----- DATASET ENTRIES

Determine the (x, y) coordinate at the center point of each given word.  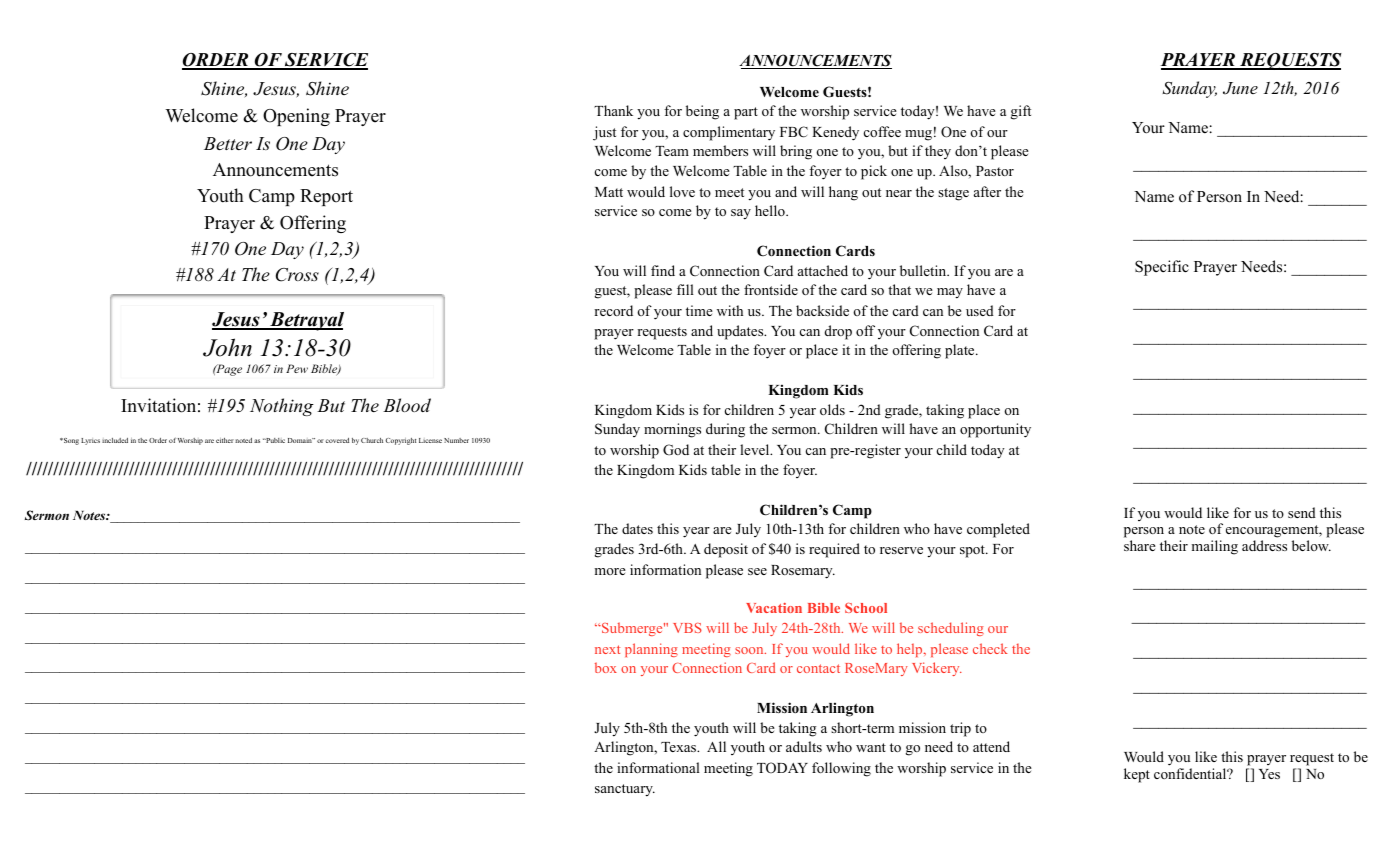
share (1140, 545)
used (980, 310)
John (227, 347)
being (702, 112)
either (225, 440)
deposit (726, 550)
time (699, 310)
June (1240, 88)
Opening (296, 117)
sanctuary (625, 790)
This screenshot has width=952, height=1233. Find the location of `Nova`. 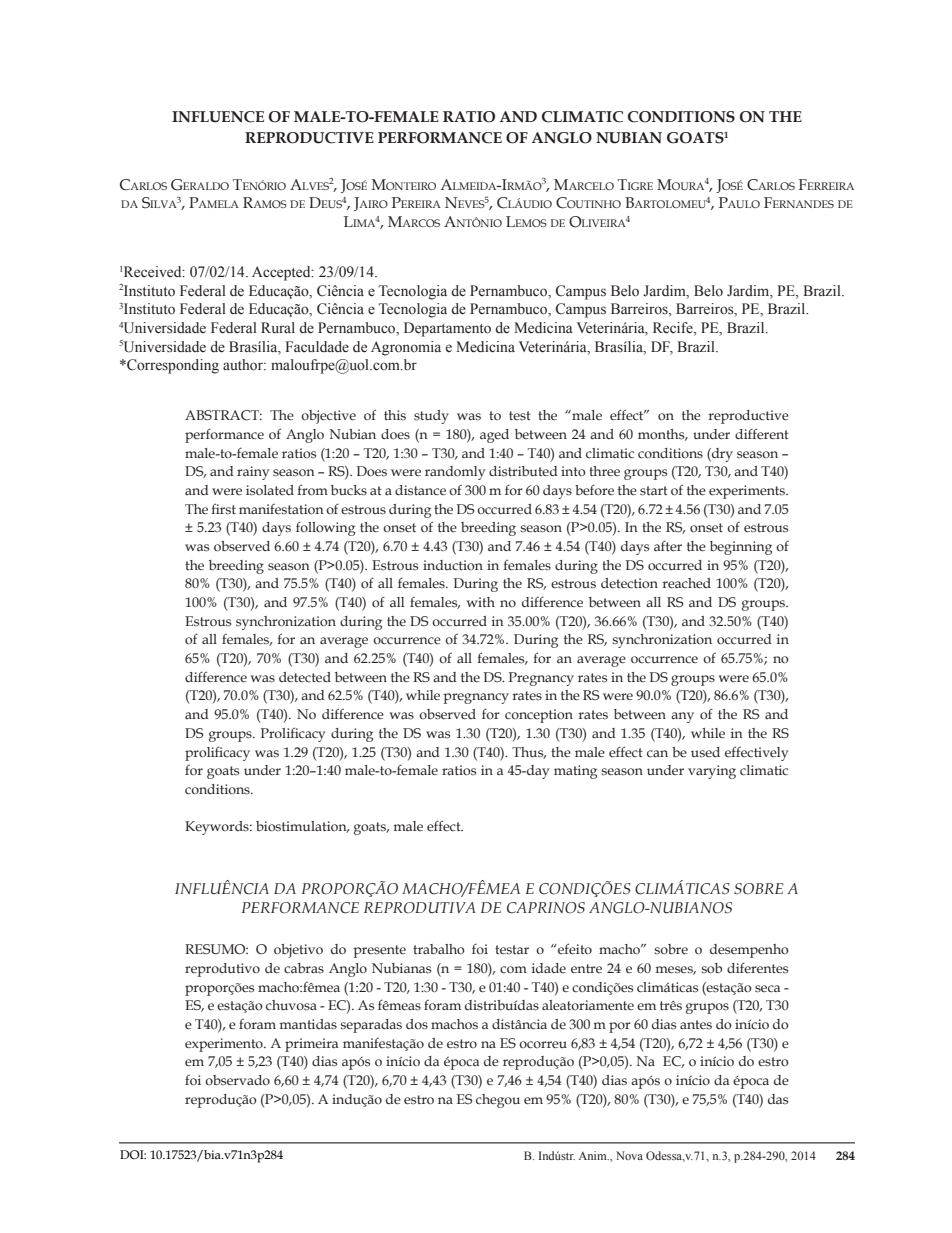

----------

Arrange the records above as a numbered list, skipping any blank lines and leaving the pictures out.

1. Determine the (x, y) coordinate at the center point of each given word.  
2. share (1140, 545)
3. used (980, 310)
4. John (227, 347)
5. being (702, 112)
6. either (225, 440)
7. deposit (726, 550)
8. time (699, 310)
9. June (1240, 88)
10. Opening (296, 117)
11. sanctuary (625, 790)
12. This screenshot has width=952, height=1233. Find the location of `Nova`. 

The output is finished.